Светлый фон

Из отдельных эпизодов газетной работы вспоминаются постоянные пререкания с Ганфманом из-за оценки соотношения воюющих держав. С первого же дня войны поражение Германии представлялось мне несомненным, но все считали такой взгляд слишком прямолинейным. Выход России из войны прогноза моего не поколебал, и как попугай я повторял его, лишь только приходилось в передовых статьях касаться этого вопроса. А поздно ночью, когда типография подавала сверстанную полосу, Ганфман начинал, пыхтя, горячо убеждать: «Что вы пишете о неизбежной катастрофе, когда германские войска по всем фронтам стоят на завоеванной земле. Дал бы нам Бог такую катастрофу». А я возражал, что несравненное военное превосходство Германии и создает роковое противоречие, которое разрешится катастрофой, и после жаркого спора мы мирились на смягчении словесных выражений. Надо оговориться, что такие высказывания нисколько не мешали появившейся тогда в Петербурге германской миссии (не помню ее официального названия) проявлять благожелательность, и офицеры оказали редакции большую услугу, ежедневно снабжая русскими газетами, приходившими из Украины[100] и служившими главным источником нашего осведомления.

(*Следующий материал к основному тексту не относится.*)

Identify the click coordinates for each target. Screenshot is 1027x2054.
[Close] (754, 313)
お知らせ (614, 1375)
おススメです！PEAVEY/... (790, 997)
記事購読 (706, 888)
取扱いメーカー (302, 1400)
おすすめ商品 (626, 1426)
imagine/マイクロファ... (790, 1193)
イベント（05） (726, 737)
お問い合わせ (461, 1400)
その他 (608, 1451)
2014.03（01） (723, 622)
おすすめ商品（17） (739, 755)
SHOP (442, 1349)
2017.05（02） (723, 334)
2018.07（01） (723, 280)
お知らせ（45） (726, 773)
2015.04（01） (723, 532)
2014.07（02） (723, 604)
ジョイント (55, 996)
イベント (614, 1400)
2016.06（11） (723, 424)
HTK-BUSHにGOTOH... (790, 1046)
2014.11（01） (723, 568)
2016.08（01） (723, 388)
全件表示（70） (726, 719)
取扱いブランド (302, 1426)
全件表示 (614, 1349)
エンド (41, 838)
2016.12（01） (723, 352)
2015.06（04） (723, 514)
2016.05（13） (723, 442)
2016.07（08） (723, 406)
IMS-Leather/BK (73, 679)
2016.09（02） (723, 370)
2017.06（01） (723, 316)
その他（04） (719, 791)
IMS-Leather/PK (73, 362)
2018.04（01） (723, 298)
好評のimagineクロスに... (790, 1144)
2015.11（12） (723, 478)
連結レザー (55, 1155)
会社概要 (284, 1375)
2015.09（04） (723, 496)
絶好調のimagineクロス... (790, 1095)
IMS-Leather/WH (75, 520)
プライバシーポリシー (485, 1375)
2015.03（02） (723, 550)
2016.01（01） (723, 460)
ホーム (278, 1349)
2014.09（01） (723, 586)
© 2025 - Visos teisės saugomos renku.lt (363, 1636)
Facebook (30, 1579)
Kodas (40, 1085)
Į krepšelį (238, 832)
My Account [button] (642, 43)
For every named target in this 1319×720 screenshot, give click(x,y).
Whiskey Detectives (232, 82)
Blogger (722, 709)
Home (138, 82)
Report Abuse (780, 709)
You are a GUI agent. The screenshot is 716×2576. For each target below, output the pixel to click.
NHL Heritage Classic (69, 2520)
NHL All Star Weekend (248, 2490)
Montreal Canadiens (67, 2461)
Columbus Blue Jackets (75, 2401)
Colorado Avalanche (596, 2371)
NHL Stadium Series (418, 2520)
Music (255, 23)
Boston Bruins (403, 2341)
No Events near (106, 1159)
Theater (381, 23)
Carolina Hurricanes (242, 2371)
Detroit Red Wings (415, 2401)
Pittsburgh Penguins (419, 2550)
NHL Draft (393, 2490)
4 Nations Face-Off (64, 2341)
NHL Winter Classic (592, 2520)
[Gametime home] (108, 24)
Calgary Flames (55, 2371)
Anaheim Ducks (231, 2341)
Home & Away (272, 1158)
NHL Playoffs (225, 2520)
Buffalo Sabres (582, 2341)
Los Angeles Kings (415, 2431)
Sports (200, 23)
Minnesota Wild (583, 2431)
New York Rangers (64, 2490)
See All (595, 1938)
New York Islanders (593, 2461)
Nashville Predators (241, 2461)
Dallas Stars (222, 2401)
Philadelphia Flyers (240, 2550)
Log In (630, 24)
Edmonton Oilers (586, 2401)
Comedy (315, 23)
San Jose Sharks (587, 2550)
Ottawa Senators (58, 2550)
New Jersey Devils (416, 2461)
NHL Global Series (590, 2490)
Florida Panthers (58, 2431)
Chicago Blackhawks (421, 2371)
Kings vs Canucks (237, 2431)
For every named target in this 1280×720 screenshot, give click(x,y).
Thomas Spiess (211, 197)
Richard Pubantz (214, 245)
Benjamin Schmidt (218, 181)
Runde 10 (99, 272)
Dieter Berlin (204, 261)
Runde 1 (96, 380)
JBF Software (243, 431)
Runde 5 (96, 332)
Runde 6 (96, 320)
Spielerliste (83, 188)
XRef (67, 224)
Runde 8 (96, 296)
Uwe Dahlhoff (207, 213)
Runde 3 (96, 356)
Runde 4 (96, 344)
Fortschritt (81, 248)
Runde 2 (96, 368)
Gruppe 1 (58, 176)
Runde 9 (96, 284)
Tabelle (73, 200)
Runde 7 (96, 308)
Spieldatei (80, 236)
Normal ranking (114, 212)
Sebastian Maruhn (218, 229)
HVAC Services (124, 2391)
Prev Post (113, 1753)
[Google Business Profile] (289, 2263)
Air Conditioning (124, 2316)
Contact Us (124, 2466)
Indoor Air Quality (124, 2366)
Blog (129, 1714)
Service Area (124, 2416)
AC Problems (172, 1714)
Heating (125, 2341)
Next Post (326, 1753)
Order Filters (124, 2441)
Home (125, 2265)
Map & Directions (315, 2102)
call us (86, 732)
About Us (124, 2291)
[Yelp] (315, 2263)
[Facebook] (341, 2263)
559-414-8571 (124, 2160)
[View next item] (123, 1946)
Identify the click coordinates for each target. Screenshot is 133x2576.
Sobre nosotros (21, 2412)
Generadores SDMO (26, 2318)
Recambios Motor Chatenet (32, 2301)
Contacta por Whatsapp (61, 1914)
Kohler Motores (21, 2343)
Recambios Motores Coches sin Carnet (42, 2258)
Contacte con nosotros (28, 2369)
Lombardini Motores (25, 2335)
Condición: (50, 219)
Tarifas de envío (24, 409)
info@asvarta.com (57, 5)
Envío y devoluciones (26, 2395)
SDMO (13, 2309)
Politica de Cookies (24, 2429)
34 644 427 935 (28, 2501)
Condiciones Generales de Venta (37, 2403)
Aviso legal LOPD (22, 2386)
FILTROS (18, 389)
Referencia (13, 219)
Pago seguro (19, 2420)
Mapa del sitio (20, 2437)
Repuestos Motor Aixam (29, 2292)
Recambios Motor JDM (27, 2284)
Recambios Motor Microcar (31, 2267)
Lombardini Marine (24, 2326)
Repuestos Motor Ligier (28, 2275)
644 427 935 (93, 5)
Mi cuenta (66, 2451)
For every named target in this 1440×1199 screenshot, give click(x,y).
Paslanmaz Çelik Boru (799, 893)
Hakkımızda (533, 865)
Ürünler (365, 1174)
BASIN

Но все воспоминания об этом периоде блекнут перед впечатлением, произведенным екатеринбургским злодейством. Не помню, как и когда дошло до нас известие об убийстве царя со всей семьей. В моей памяти сцена выпуска номера с известием и передовой статьей, оценивающей это историческое событие, складывается так: вижу Ганфмана, держащего в дрожащих руках бюллетень, и по его растерянному виду догадываюсь, что случилось нечто необычайное. Мы безмолвно смотрим друг на друга, словно утратили способность членораздельной речи, и кругом царит зловещая тишина… Мучительнее всего угнетала необходимость нарушить тишину, откликнуться на страшное событие и сознание бессилия сделать это в сколько-нибудь соответственных выражениях. Кое-как, совместными усилиями статья была составлена, отослана в наборную, но внутренне мы были уверены, что номер газеты не выйдет… Но вместо ожидаемого запрещения случилось совсем иное, еще небывалое в истории цензуры. После двух часов ночи в редакции появился один из комиссаров Н. Кузьмин и, стараясь быть как можно вежливее, просил показать ему корректуру статьи, если таковая написана, чтобы «предупредить, – пояснил он, – возможные недоразумения». Этот визит показал, что большевики и сами смущены своим злодеянием, чувствуя, что оно превзошло меру того, что может вместить человеческое сознание XX века, как если бы они, например, вернулись к колесованию или заливанию горла расплавленным металлом. Смущение и заставило их воздержаться от закрытия газет, которое могло лишь усилить впечатление, и они предпочли прибегнуть к небывалому способу воздействия на содержание статей.